While it's not always possible to replace parts of your infrastructure you
rely on, it's common sense to have multiple redundancies for stuff. The
problem in the case of Twitter is their offering is users, rather than
computing. That's something you can't replace if they pull the plug.

------
okeumeni
Here is an idea for twitter to make money: User pays a small fee for bandwidth
and space the more space (and bandwidth; they will have to figure this out)
you need the more you must pay.

One more thing (It is an idea derived for my actual stealth app), you get your
own space somewhere to store your tweets. Then they will have to store some
sort of repository there for you. Bandwidth and size become your business; you
deal with the third party.

This way Twitter will somehow become more open for hackers to do stuff on
their platform.

------
paul7986
Great to see them announce OAuth support - though I'd prefer a Gmail
labs/iPhone app store approach applied to Twitter (Twitter labs).

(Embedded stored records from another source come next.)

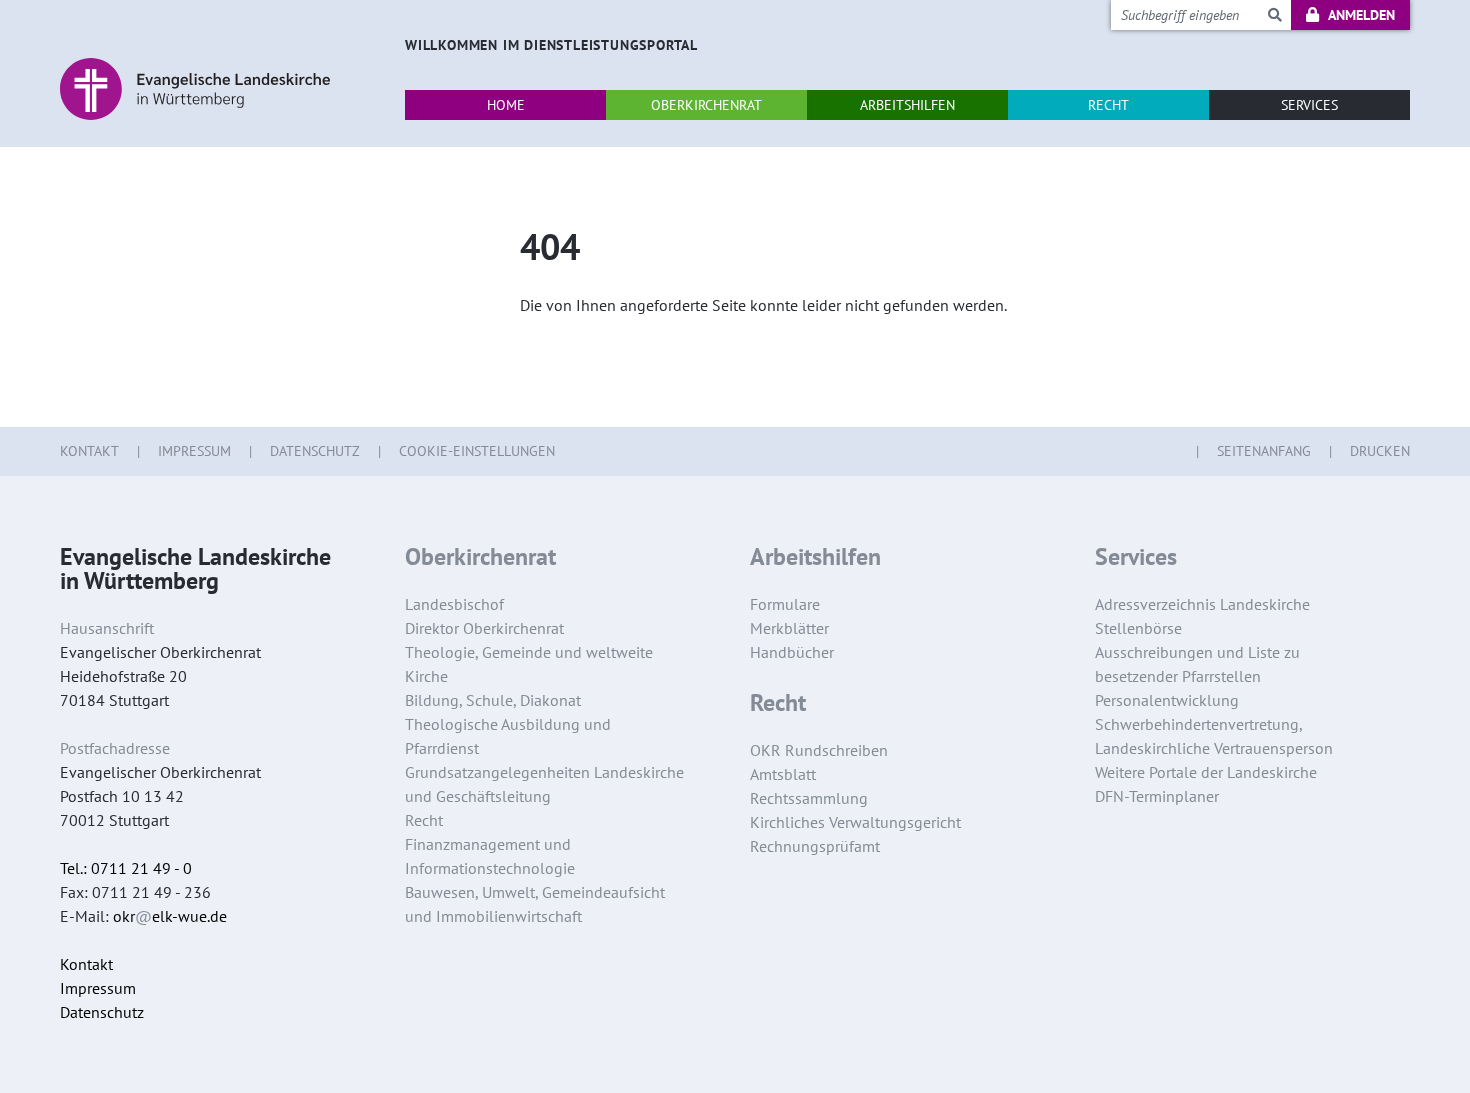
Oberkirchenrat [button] (706, 105)
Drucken (1380, 451)
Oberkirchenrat (480, 557)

I really want to customize my Twitter account and if they had Twitter labs I
could customize my account accordingly; add features found in these apps
directly into my Twitter account. Though instead of Twitter developing new
features take iPhone app store approach and approve/integrate developers
programs into Twitter. They could then sell each feature and share revenue
with developers!

------
boredguy8
Yeah, because services built on top of another 3rd party product are never
successful...

This makes no sense at all. True, your business will fail if the underlying
service fails, but Microsoft would fail if all hard drive production suddenly
stopped, too. A great many businesses rely on "private 3rd parties". The real
concern is "how reliable are they?"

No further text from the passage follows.